┌──

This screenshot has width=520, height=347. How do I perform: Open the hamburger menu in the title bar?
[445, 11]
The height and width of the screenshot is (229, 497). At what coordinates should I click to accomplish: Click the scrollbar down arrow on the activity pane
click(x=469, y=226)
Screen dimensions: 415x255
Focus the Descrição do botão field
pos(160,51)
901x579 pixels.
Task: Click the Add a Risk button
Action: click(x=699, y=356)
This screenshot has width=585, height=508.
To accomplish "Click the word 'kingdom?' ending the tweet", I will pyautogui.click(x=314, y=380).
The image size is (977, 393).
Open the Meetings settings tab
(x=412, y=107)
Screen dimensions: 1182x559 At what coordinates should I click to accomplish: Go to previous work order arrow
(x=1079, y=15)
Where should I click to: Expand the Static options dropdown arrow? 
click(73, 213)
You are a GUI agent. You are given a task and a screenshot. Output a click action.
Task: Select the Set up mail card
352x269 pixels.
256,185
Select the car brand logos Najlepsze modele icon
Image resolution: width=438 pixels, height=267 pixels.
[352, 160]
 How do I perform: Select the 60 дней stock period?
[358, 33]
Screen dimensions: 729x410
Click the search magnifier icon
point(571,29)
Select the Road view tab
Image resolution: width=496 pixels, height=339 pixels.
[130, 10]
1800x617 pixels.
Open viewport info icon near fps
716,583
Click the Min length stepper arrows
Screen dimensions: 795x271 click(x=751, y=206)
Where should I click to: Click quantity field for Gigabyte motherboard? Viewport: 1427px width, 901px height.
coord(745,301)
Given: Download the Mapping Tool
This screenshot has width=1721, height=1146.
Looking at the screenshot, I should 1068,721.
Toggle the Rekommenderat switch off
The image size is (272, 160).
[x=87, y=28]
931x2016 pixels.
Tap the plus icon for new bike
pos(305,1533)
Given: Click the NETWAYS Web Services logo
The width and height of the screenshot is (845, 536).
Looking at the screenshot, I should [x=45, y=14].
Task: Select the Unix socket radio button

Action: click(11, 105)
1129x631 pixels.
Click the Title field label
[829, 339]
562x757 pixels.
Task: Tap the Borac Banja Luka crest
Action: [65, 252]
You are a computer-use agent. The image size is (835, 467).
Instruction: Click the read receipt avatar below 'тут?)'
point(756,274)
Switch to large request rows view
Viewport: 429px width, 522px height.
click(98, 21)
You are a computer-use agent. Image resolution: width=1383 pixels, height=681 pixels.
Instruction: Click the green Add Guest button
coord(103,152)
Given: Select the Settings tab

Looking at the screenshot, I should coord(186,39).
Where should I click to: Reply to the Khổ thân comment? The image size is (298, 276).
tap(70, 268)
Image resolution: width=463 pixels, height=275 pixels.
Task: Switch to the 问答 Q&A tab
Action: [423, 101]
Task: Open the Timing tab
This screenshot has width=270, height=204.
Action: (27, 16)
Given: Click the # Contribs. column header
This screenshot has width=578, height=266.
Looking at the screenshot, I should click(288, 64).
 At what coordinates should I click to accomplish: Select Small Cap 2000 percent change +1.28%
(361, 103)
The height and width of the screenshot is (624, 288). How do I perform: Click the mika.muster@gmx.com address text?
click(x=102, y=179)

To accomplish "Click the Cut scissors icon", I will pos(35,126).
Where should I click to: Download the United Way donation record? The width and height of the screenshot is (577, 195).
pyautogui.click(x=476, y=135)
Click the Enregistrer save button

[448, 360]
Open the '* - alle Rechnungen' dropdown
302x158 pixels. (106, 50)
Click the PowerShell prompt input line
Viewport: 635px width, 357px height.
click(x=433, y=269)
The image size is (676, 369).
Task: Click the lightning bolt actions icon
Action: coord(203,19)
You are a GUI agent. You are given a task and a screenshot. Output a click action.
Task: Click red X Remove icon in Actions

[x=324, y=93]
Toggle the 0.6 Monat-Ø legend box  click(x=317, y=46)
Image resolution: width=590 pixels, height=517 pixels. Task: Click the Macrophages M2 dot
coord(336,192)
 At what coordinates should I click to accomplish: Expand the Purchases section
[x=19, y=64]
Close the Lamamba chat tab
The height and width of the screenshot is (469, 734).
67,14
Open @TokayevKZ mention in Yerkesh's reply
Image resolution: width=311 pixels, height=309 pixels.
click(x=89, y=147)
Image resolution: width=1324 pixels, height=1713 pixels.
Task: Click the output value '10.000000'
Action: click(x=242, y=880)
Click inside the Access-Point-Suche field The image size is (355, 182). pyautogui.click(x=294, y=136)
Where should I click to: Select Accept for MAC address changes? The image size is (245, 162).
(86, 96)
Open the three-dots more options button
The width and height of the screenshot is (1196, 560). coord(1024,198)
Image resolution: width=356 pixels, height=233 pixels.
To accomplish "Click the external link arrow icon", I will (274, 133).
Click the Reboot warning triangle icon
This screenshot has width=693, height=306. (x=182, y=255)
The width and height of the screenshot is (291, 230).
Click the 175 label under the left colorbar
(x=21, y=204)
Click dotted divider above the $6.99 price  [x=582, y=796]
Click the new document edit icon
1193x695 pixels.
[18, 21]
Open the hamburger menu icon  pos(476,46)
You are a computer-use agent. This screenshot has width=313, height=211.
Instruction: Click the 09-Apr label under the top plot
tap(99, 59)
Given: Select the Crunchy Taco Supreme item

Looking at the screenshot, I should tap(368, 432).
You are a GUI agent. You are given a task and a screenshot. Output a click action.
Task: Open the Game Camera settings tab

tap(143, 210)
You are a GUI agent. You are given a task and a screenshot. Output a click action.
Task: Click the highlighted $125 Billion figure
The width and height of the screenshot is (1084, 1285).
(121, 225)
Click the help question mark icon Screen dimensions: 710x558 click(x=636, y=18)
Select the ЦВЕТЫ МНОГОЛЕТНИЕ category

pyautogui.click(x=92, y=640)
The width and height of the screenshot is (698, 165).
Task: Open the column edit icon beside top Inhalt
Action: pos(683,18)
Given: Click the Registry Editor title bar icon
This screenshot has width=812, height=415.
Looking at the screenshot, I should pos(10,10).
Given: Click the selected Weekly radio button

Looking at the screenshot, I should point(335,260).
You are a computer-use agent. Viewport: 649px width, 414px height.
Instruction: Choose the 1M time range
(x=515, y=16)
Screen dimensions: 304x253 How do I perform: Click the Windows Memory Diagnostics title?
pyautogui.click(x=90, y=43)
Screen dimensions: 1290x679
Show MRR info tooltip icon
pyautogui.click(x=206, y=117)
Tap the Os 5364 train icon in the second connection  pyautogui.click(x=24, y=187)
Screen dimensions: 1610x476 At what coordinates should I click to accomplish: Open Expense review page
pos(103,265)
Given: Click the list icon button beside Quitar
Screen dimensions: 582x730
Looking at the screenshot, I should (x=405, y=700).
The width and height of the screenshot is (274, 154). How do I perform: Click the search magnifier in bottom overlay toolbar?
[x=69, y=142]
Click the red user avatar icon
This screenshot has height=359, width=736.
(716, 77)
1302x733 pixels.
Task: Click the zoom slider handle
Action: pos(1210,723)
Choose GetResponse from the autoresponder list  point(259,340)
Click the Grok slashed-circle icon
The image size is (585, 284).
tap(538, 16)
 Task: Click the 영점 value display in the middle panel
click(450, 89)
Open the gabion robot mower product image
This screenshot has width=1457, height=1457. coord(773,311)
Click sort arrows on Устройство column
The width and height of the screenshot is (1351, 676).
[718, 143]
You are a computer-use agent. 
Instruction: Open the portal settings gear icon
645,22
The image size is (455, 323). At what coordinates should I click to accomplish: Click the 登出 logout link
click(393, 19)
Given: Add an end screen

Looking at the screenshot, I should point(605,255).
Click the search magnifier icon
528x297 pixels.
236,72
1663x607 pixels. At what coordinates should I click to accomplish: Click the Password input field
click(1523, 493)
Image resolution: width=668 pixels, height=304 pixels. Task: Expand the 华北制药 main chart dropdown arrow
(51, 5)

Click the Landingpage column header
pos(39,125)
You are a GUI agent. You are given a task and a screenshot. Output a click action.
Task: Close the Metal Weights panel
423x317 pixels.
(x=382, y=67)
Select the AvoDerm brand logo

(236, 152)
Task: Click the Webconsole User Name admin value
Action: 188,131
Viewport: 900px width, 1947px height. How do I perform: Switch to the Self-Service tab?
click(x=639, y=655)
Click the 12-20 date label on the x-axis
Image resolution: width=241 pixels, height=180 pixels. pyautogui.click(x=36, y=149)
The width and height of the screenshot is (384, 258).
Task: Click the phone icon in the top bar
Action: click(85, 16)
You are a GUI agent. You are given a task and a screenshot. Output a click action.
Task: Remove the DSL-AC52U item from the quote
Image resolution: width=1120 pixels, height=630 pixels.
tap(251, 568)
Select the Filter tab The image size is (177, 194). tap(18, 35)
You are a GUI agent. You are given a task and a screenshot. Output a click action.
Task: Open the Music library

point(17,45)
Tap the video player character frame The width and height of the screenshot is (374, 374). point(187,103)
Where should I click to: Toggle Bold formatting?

└──

*Task item*.
Display each line of the data where "computer" occurs.

*Problem solution*.
You are a computer-use agent. The image size is (835, 467).
You are a computer-use agent. Image resolution: width=1383 pixels, height=681 pixels.
You are a computer-use agent. This screenshot has width=313, height=211.
You are a computer-use agent. Viewport: 649px width, 414px height.
You are a computer-use agent. 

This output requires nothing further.